«Vous allez dîner avec nous, madame,» dit la nourrice; «dam', j'étions pas prévenue, mais je vous ferons toujours de quoi manger.—Volontiers, ma chère Suzon, ça fait que je ne quitterai pas mon fils.»
Bellequeue, qui commence à avoir assez de la famille Jomard, préférerait aller dîner chez un traiteur de la ville, et il en fait la proposition à madame Durand; mais celle-ci est décidée à rester; du beurre, du lait et son fils, voilà tout ce qu'il lui faut, et le parrain est forcé de se conformer à ses désirs.
Pendant que Suzon prépare le dîner, en se désolant de ce que son mari est absent, ce qui le prive du plaisir de voir les parens de Jean, Bellequeue parvient à trouver dans la maison un petit morceau de miroir devant lequel, à l'aide d'un petit peigne qu'il a toujours sur lui, il tâche de réparer le désordre de sa coiffure. Pendant qu'il se débarbouille, madame Durand le force à sucer un bâton de sucre d'orge qui a été dans la bouche de son fil», en lui disant: «N'est-ce pas que c'est bien bon?... hein, bonbon, nanan!... Il a souri en le suçant... ce cher amour!...
»—Nanan tout-à-fait!» dit Bellequeue en s'éloignant du sucre d'orge; et ayant cherché en vain de la poudre à poudrer, il se décide à se mettre un œil de farine sur sa frisure.
«—V'la le dîner,» dit Suzon; «asseyez-vous, madame; excusez si vous manquez de queuque chose; mais, dam'! c'est à la bonne franquette.»
On se place. Bellequeue ne trouve qu'un tabouret dont les quatre pieds tiennent encore; à ses côtés se mettent les quatre marmots qui ont si bien joué avec lui dans la cour; Suzon est en face; madame Durand veut, en dînant, tenir son fils sur ses bras.

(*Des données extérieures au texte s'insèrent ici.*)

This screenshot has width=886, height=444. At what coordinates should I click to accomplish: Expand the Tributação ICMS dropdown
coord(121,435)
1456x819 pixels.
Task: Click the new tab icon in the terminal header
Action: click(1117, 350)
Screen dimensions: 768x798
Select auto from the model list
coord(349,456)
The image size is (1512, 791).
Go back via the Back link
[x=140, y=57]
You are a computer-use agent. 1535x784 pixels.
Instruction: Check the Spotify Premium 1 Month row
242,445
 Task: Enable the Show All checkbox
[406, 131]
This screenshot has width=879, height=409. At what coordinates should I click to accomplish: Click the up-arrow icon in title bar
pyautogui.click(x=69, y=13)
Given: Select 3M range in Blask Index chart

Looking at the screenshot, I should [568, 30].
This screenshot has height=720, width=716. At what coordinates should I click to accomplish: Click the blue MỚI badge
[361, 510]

On sert une soupe qui pourrait passer pour un flanc aux légumes; les enfans s'en bourrent, et présentent de nouveau leurs assiettes en disant: «J'en veux core!...
»—Vous allez les étouffer,» dit Bellequeue.—«Oh! que non, monsieur; ça les rend forts au contraire: voyez comme ils se portent!...»
L'aîné, pour montrer sa force, va tirer le tabouret de son frère; celui-ci tombe sur Bellequeue, en lui envoyant une cuillerée de soupe dans son gilet. Le parrain se lève avec humeur, en disant: «Madame Jomard, faites donc finir vos polisson!...»
Mais Suzon est allée chercher un plat de pigeons, dans lequel elle a mis toute sa science; et Bellequeue, après avoir essuyé son gilet, se remet à table et sert madame Durand qui veut absolument que son fils suce de petits oignons, et les présente ensuite à Bellequeue, en lui disant: «Allons, mangez... votre filleul y a goûté!... C'est bien meilleur.»